“Will the real Slim Shady please stand up?”

If somebody asked you, “Can I look inside your mouth, maybe have a feel around?” you’d yell and tell them to go back to CRAZYTOWN, population them. But that’s exactly what dentists do. And they get paid for it! It’s absurd. Whenever I think of dentists, that song from Little Shop of Horrors comes to mind.

You’ll be a dentist. You have a talent for causing things pain. Son be a dentist. People will pay you to be inhumane,” the dentist sings. That’s right. Dentistry is for psychopaths, according to his mother.

My dentist doesn’t actually like to cause me pain. Case in point, when I told her my tongue and lips hadn’t numbed, she gave me another dose of anaesthesia. I was too afraid to tell her they still hadn’t numbed, lest my cheek get number and I never recover.

(Side note: why didn’t my tongue and lip become numb? Are they immune to numbing? Is this some sort of superpower? And, more importantly, how can I exploit it? Hmmm).

I’ve had a long and harried history with dentists. That’s actually not true. I just wanted to sound dramatic. In all honesty, since before just a few weeks ago, I hadn’t actually been back to the dentist for about nine years.

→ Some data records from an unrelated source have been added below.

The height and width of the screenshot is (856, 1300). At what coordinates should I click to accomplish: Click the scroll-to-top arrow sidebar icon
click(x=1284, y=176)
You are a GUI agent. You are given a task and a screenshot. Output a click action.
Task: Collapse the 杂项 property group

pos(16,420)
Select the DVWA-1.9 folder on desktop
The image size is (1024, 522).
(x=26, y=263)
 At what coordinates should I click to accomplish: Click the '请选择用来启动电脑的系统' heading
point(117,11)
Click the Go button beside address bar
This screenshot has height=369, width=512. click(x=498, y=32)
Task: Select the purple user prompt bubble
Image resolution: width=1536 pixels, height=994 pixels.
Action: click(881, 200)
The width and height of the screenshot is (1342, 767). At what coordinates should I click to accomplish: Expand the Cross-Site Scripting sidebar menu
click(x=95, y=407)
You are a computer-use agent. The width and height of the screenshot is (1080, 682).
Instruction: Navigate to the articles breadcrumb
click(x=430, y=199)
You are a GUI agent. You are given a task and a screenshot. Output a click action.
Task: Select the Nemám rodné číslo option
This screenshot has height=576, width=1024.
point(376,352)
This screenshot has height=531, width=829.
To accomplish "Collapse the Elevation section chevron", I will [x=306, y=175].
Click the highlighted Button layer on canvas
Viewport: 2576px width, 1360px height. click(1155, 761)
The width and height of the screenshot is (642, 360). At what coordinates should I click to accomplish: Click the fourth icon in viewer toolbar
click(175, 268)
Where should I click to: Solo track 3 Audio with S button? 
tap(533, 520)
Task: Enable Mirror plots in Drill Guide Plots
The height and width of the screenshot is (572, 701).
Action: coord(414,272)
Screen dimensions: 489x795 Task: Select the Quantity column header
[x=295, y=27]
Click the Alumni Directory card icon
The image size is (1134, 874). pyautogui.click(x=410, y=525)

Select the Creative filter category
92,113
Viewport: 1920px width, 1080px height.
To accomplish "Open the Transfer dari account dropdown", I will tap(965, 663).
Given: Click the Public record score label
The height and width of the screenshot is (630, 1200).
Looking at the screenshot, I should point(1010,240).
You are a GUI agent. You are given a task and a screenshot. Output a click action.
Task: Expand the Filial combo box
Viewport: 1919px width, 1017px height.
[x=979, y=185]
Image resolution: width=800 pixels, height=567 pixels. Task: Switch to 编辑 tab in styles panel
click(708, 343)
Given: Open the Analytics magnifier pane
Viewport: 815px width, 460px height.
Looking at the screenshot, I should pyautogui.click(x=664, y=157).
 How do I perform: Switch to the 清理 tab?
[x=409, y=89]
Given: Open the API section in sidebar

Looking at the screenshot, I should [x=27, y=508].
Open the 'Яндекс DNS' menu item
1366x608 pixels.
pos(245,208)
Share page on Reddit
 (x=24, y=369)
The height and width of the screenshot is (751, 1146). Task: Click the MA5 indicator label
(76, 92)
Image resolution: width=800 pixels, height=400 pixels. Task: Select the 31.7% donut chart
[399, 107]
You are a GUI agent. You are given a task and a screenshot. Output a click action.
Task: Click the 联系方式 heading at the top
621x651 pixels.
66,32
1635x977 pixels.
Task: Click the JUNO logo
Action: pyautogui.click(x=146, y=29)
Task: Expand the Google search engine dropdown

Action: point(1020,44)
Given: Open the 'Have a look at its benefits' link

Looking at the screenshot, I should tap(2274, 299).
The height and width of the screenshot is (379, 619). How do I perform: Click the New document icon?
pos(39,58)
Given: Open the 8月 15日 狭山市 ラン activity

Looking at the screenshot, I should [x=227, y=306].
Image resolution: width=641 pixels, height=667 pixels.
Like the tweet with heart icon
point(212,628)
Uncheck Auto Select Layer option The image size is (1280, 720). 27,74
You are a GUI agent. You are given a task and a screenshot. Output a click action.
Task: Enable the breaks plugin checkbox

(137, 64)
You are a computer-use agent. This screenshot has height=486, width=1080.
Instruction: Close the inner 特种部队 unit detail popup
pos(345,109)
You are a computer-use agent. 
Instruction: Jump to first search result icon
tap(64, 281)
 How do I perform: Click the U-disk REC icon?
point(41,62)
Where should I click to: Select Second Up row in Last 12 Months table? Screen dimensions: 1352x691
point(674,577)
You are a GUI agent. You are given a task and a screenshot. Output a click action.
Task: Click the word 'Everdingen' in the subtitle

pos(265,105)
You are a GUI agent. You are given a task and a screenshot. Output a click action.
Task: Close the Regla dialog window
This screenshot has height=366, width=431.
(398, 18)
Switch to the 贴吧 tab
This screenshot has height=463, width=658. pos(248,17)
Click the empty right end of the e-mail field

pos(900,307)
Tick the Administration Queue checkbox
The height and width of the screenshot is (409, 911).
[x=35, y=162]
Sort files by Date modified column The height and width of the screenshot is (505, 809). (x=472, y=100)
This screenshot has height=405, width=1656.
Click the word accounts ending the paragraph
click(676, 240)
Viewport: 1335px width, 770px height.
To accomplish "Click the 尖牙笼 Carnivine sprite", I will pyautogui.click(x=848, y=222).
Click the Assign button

*shock horror gasp* I know right? Don’t worry, I still have all my teeth. When I was a kid, I went to a dental hospital, which is a place where you don’t have to sell all your belongings to be able to afford it. And the last time I went there was when I was 17, the age where childhood ends. And it was not a fun time.

Here’s what happened.

I just went in for a routine check-up. Nothing was in pain. I didn’t have teeth falling out. Just a check-up. I checked in, and took my seat in the waiting room. This was nine years ago, before the age of smartphones, when I was in my first year of uni, and just too busy to read. So, I had no book to fall into, and nothing to do on my Nokia E3 phone – not even Snake! There was a TV up in the corner, but I could barely hear it. But it was all good. I’d be leaving soon, right? Right?


I waited. And I waited. And I waited.

An hour went by. There was nobody else in the waiting room, or maybe there were but my memory forgot them to make it all more dramatic. In any case, it wasn’t full. A nurse came out, called a name that was decidedly NOT my name. Let’s say my name is Slim Shady, and she called out ‘Tim Brandy.’ Nobody answered her call. I slumped in my chair. Another hour went by.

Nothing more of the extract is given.